WHAT THE EXERCISE ASKS: Your answer should consist only of the lines from the line containing "Home (421, 22)" through the last line below, each repeated exactly.

DATA RECORDS:
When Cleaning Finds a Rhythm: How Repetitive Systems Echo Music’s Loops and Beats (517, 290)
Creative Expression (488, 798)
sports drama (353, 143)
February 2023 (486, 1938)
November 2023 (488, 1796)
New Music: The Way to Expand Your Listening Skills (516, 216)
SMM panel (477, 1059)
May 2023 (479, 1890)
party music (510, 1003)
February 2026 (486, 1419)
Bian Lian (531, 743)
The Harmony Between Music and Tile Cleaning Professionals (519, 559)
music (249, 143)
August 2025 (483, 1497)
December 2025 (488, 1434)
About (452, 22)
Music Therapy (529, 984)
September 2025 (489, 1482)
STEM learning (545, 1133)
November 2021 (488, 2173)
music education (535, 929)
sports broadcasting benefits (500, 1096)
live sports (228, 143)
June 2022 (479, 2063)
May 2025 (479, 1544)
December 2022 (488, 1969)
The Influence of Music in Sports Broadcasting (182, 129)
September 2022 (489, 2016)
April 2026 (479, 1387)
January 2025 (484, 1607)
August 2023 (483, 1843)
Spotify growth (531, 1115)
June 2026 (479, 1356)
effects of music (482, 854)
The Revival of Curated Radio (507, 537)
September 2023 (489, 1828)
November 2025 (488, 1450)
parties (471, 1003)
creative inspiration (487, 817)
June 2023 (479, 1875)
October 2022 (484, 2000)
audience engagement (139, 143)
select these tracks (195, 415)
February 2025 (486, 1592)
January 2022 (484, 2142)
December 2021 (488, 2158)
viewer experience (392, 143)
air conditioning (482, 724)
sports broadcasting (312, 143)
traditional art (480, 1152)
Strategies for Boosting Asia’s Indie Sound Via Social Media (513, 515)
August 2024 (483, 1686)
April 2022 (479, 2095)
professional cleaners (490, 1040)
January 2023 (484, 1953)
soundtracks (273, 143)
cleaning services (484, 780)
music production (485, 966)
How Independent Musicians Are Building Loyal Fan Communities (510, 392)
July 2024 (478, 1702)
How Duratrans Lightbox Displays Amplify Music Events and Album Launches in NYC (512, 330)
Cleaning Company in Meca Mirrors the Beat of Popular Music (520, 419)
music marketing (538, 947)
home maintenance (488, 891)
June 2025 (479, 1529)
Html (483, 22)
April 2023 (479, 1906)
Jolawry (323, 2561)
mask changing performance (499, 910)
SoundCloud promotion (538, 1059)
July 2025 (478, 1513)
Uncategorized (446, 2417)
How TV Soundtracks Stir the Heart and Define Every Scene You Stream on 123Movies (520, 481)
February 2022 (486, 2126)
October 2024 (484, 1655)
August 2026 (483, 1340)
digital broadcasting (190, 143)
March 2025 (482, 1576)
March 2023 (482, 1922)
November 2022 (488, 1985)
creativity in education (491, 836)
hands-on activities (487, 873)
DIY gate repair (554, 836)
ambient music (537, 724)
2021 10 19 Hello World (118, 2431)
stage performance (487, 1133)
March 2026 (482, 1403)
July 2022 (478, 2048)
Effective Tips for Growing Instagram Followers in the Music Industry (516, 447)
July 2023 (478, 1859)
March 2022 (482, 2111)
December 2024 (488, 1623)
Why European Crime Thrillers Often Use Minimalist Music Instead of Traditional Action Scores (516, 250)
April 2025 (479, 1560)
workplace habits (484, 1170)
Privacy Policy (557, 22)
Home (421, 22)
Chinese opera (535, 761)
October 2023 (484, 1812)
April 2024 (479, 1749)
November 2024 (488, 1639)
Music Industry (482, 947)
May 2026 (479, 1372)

ANSWER TO THIS PROBLEM:
Home (421, 22)
Chinese opera (535, 761)
October 2023 (484, 1812)
April 2024 (479, 1749)
November 2024 (488, 1639)
Music Industry (482, 947)
May 2026 (479, 1372)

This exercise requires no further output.